• _Übungstext_:
= = =
Trotz Honorar-Kompromiss

Tausende Ärzte protestieren

Berlin - 10.10.2012, 16:33 Uhr


Trotz einer Honorarerhöhung um rund 1,2 Milliarden Euro haben erneut Tausende Ärzte und ihre Angestellten gegen die Preispolitik der Krankenkassen protestiert. Hunderte Mediziner hielten zudem bundesweit ihre Praxen am Mittwoch geschlossen – zumindest vorübergehend.

Gestern Abend hatten sich der GKV-Spitzenverband und die Kassenärztliche Bundesvereinigung (KBV) im Erweiterten Bewertungsausschuss auf einen Honoraranstieg verständigt. Danach kann das Honorar für die niedergelassenen Ärzte und Psychotherapeuten 2013 um einen Korridorbetrag zwischen 1,15 und 1,27 Milliarden Euro steigen. Die genaue Summe hängt von weiteren Verhandlungen in den Regionen ab. In den kommenden Tagen sollen die technischen Details dieser Vereinbarung fixiert werden, am 22. Oktober ist der formelle Beschluss durch den Erweiterten Bewertungsausschuss vorgesehen. Der KBV-Vorstandsvorsitzende Andreas Köhler sprach von einem „guten Kompromiss für die Patienten“.
= = =
• _Angaben_:
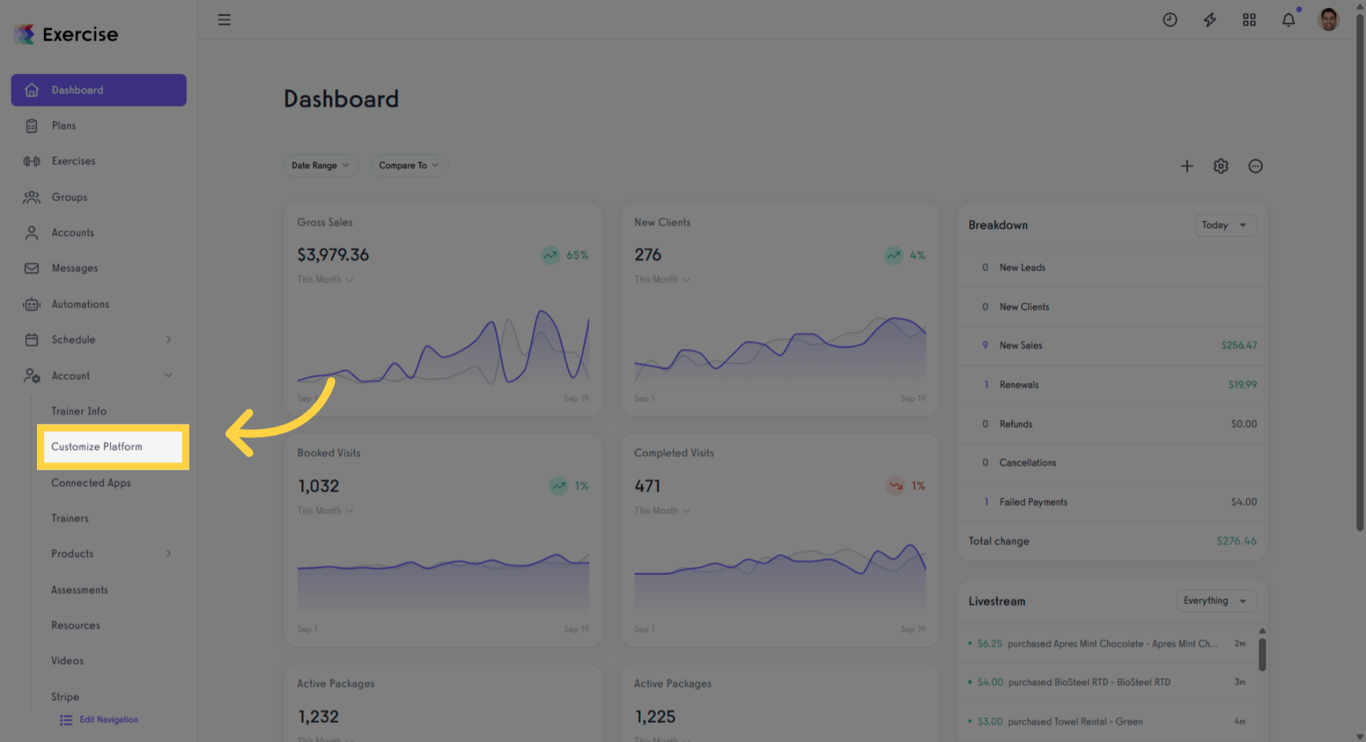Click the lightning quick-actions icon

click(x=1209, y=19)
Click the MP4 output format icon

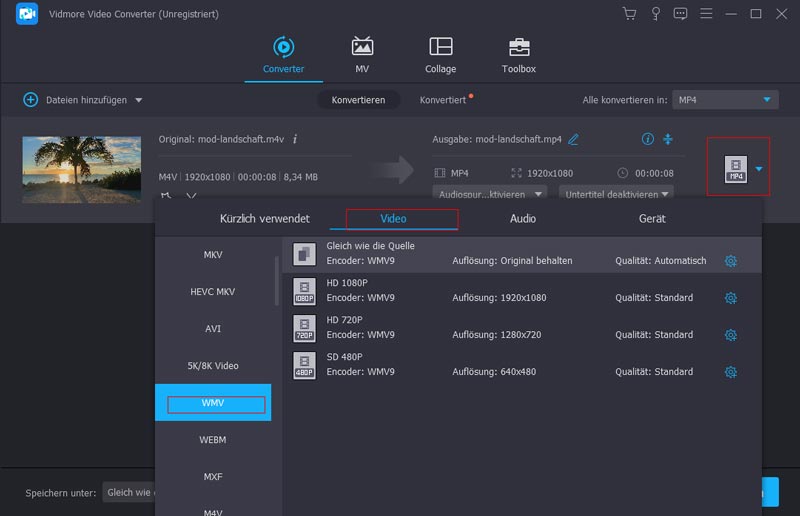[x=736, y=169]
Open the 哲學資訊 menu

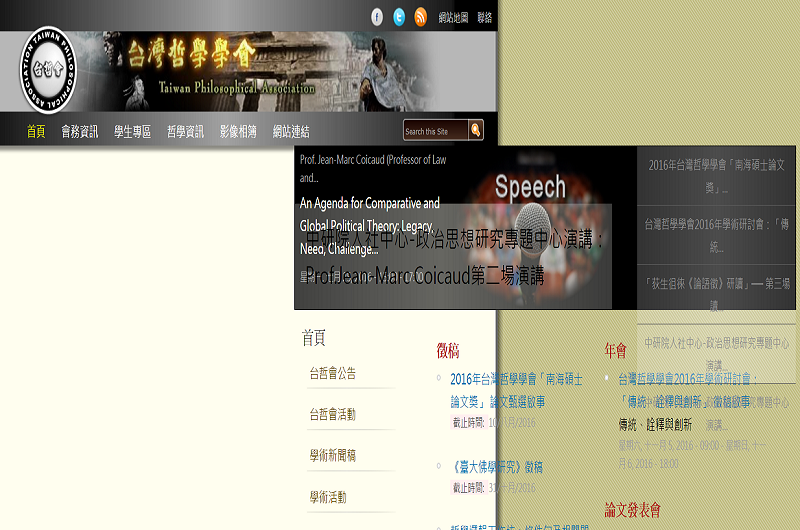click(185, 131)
= = =
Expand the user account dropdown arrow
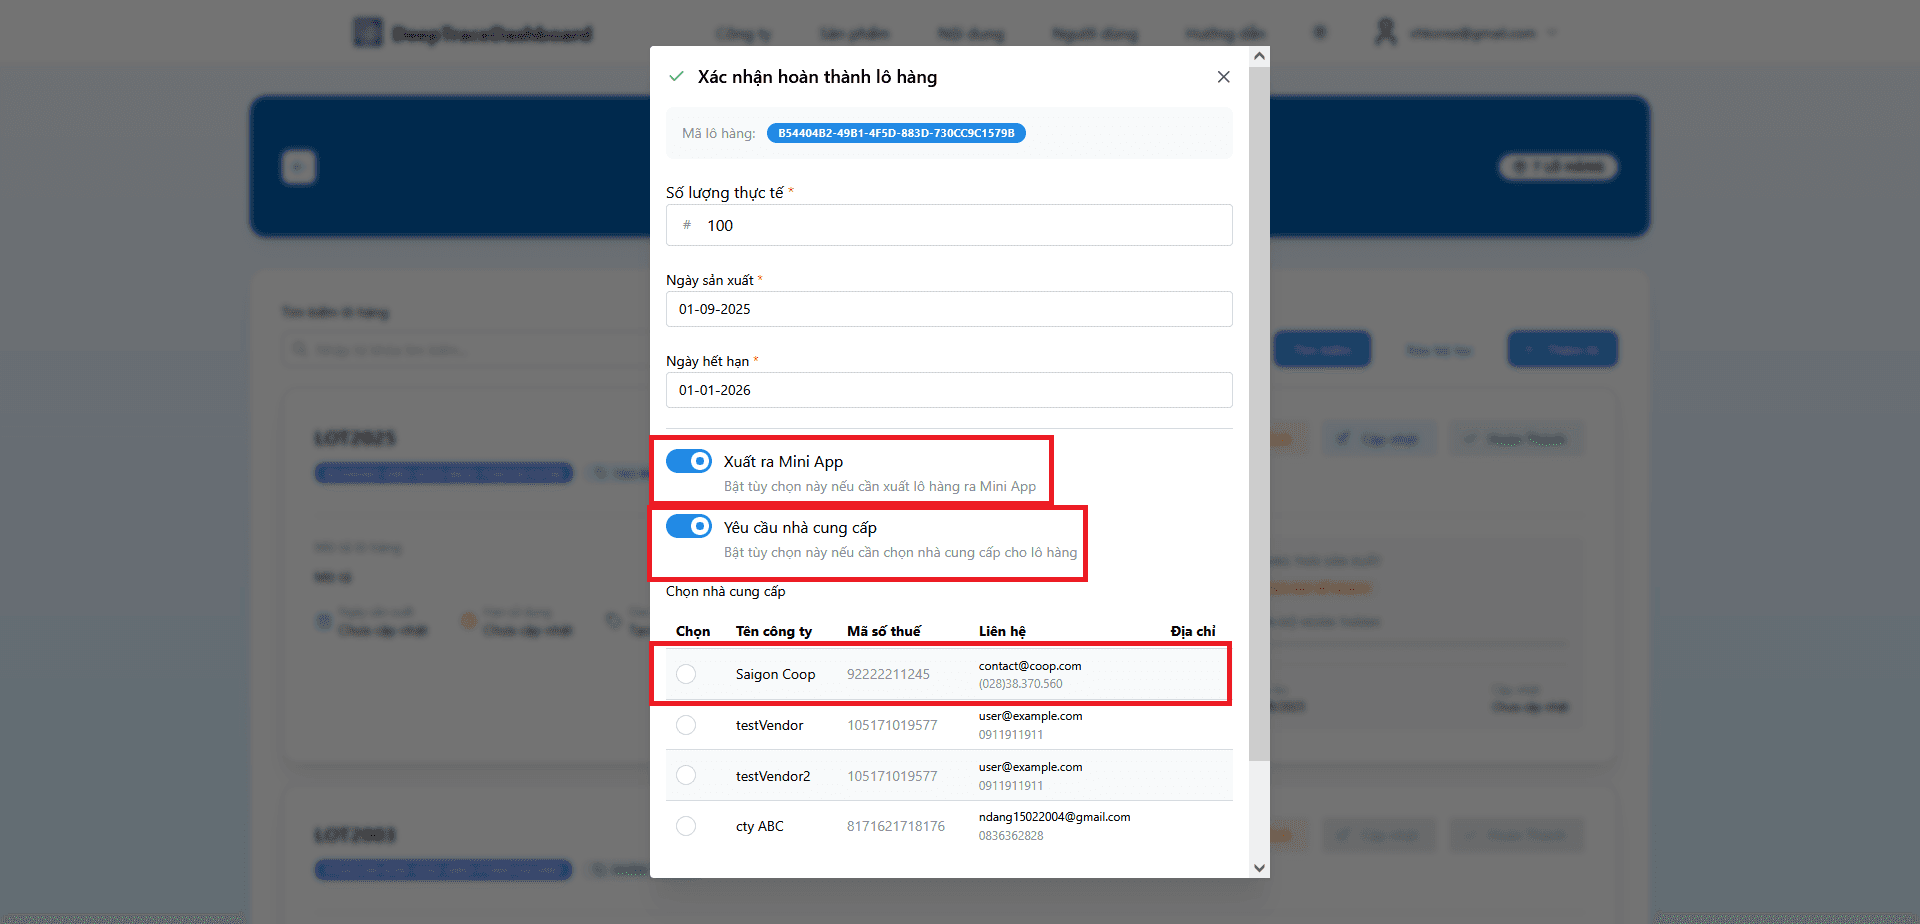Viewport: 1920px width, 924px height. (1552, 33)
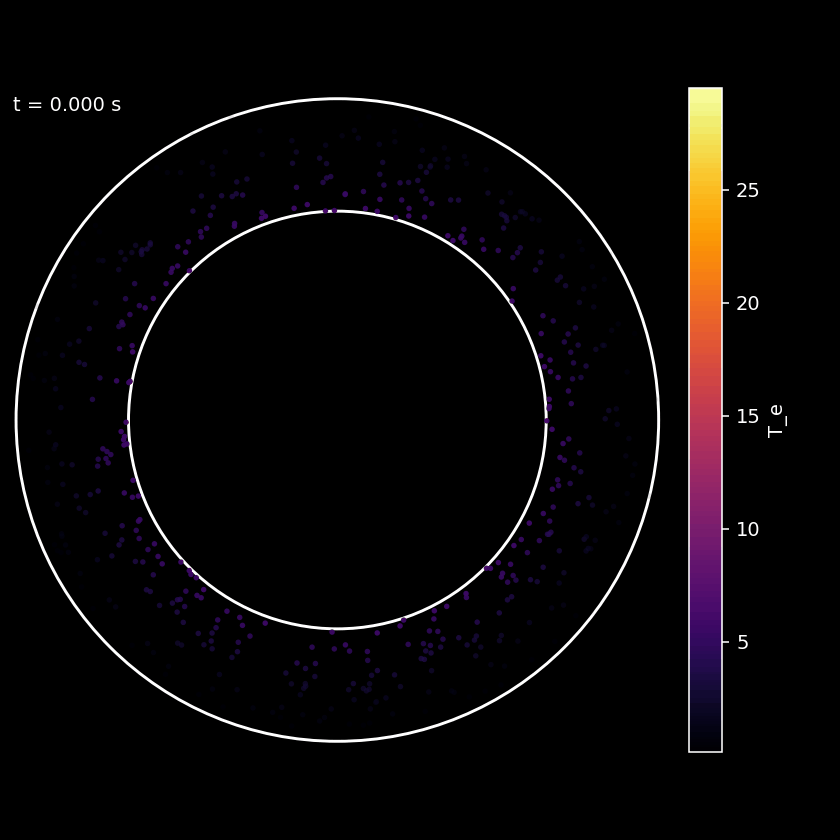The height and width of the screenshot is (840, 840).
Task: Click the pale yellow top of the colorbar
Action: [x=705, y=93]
= = =
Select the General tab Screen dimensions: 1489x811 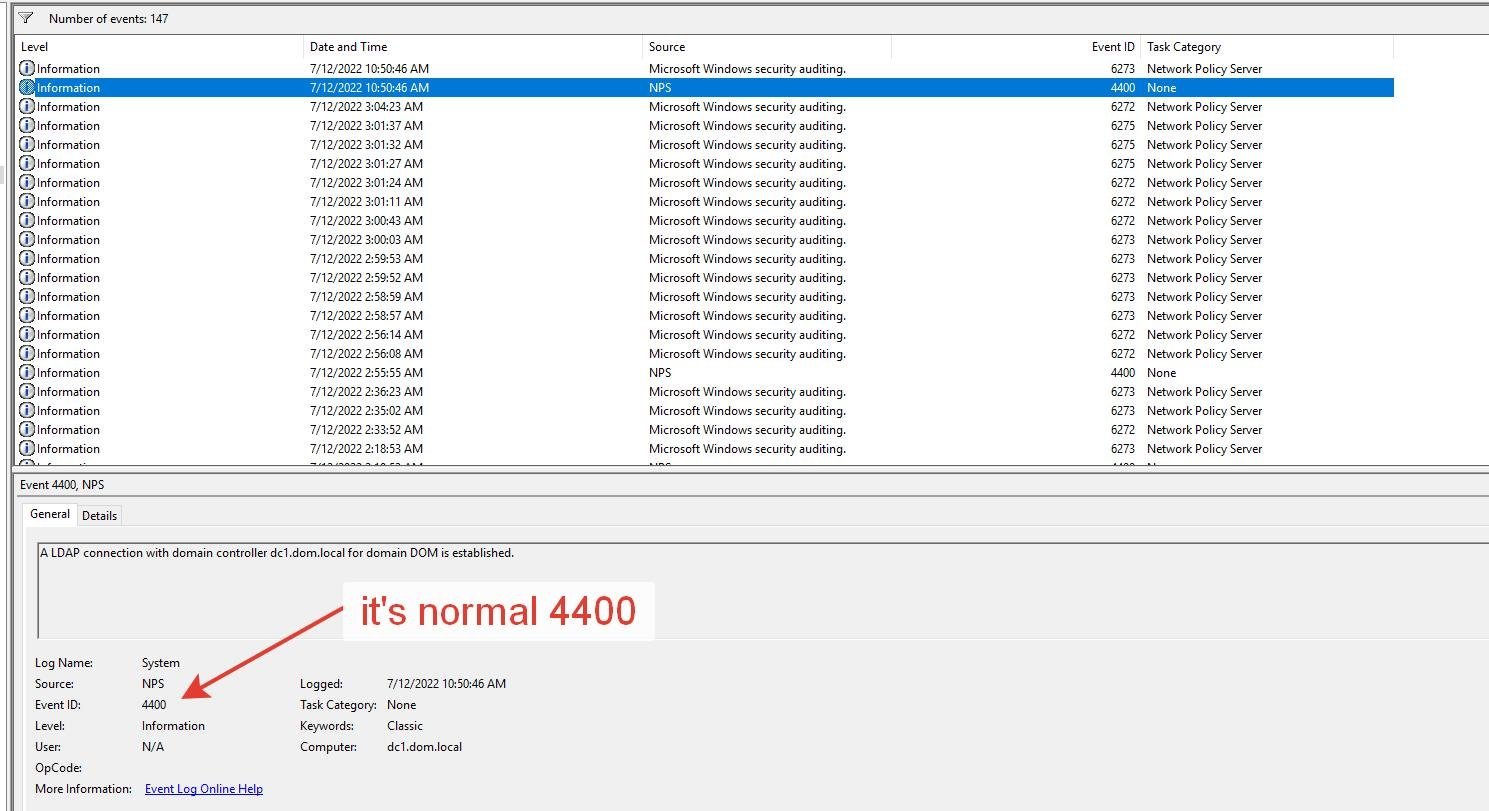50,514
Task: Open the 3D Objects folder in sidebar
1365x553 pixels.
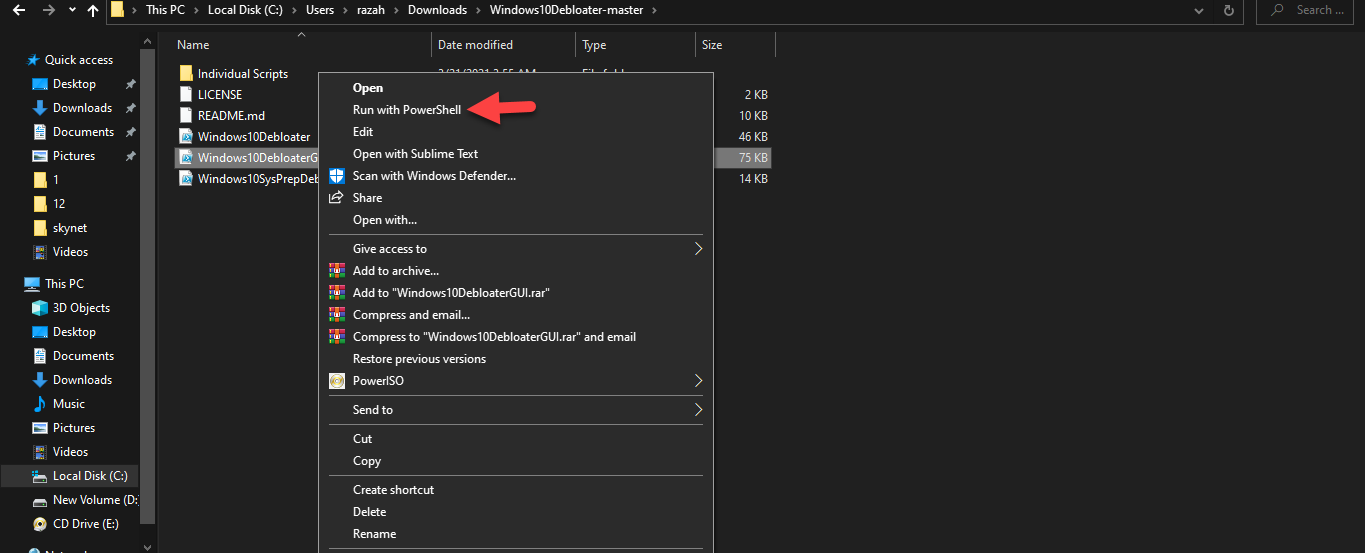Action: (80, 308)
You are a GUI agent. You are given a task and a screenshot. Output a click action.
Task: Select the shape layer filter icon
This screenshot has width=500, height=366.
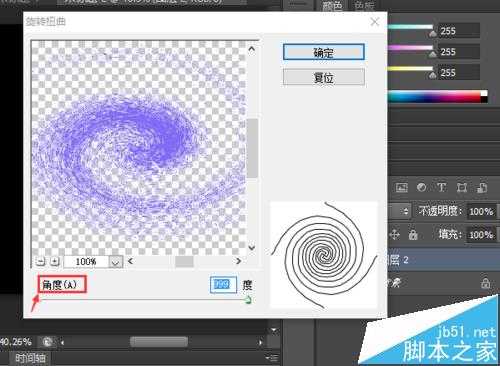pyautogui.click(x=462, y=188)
= = =
• _Ziel der Aufgabe_: Führen Sie den Übungstext über die Ärzteproteste fort und beginnen Sie direkt nach seinem letzten Satz.

• _Antwort_:
Ende August war zunächst eine Honorarerhöhung um 300 Millionen Euro vorgesehen – gefordert hatten die Mediziner 3,5 Milliarden Euro. Entsprechend groß war die Entrüstung. Nun sind die Kassen den Ärzten zwar deutlich entgegengekommen – dennoch sind viele Ärzte weiterhin unzufrieden. Vornehmlich in den westdeutschen Bundesländern versammelten sie sich mit ihren Arzthelferinnen vor Filialen der Krankenkassen. Ihr Ziel von bundesweit bis zu 30.000 Demonstranten verfehlten die Organisatoren von der Allianz der Berufsverbände aber. In Ostdeutschland kam es dem Vernehmen nach nur vereinzelt zu Aktionen. Insgesamt gab es nach Angaben der Veranstalter Proteste in über 30 Städten.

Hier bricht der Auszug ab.